Offshore capital accounted for about 57% of deal flow during the year to July 2022, following a retreat over the past couple of years while the borders were closed.
“Whilst most major investor types are looking to deploy capital, low-leverage borrowers anticipate an investment advantage in the medium term whilst borrowing costs increase,” said Karen Wales, National Director, Asia Pacific, Hotels Transaction Services, Colliers.
“This has already been reflected in the investment market with bidding dominated by investment funds early in the year and the re-emergence and dominance of traditional hotel investors, notably offshore groups through Q2 2022.”
Wales said hotels offered a unique proposition in the current inflationary environment with an immediacy of income, since rising costs could be passed on with dynamic pricing models that did not need to wait for contract terms to be reset.
Colliers found that travel and tourism spend was accelerating, as consumers shifted from spending on goods to spending on experiences.
Resorts and regional Australia were said to be providing opportunities with immediate upside as the recovery continued.
Colliers reported that average daily room rates in most markets surpassed 2019 levels, including Darwin, Brisbane and Cairns, which recorded the most significant growth of 42%, 36% and 32% respectively.

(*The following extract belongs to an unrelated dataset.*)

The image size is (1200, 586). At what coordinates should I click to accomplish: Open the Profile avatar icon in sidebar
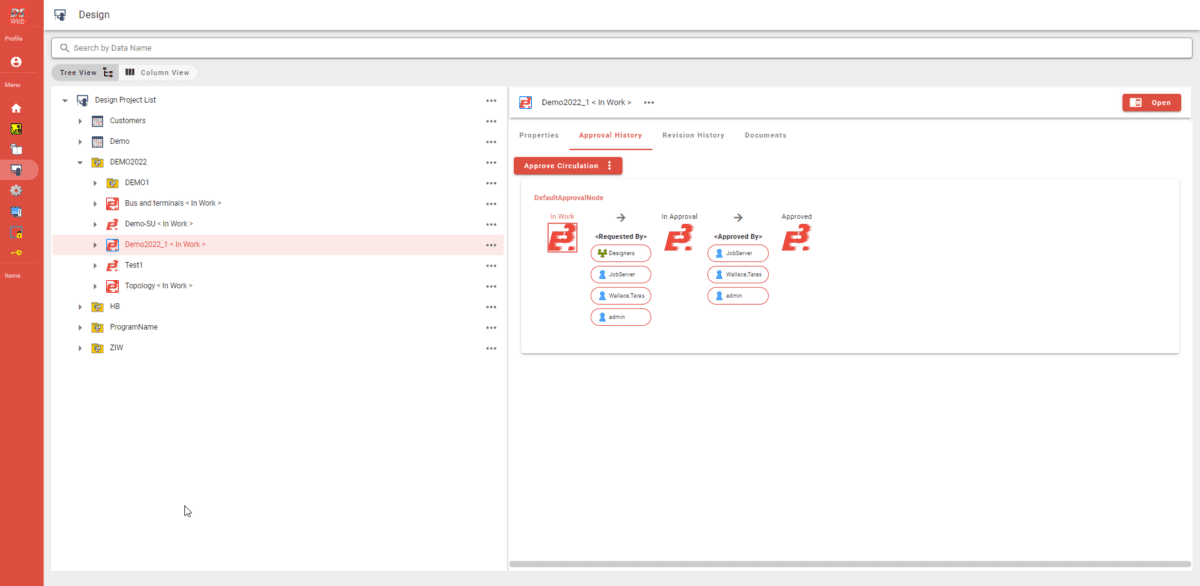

“At the end of 2021, we were talking about trading recovery in FY23 or FY24 but at the half year room rates have surpassed 2019 levels in all of the ten major accommodation markets,” Wales said.
“On the investment side, Singaporeans have been quick to move, being traditionally deft players in periods of capital and currency market displacement.”
Colliers found that Chinese owners had been one of the more active sellers, accounting for around 48% of deal flow between January and July 2022, including the sale of Hilton Sydney by Bright Ruby and some smaller assets in Cairns.
More Chinese-owned assets were said to be on the block in the second half of the year, such as the Palazzo Versace on the Gold Coast, and Lindeman Island in the Whitsundays.
“We see little evidence in the last 12-18 months of pricing declining, and the opening up of international travel, on top of a strong recovery of the domestic base, will help increase investors’ confidence,” Wales said.
“The predominance of domestic leisure travel rather than corporate contracted rates, and a greater reliance on technology, is also resulting in a nimbleness that Australian hotels – and indeed their owners – have long pursued.”
Colliers predicted that total annual transactions for 2022 would reach $2.4 billion, with more large single assets and portfolios currently in play or mandated for sale during the second half of the year.
“Accelerating performance in cities presents an opportunity to bank future growth with multiple catalysts for investment,” Wales said.
“Asset location, as opposed to demand segment, is now the focus for investors.
“We expect to see a flight to quality in key locations and strong brand or operators high on the investors’ list.
“Owner-operators will continue to grow their portfolios, particularly those that came out of the pandemic in good shape.”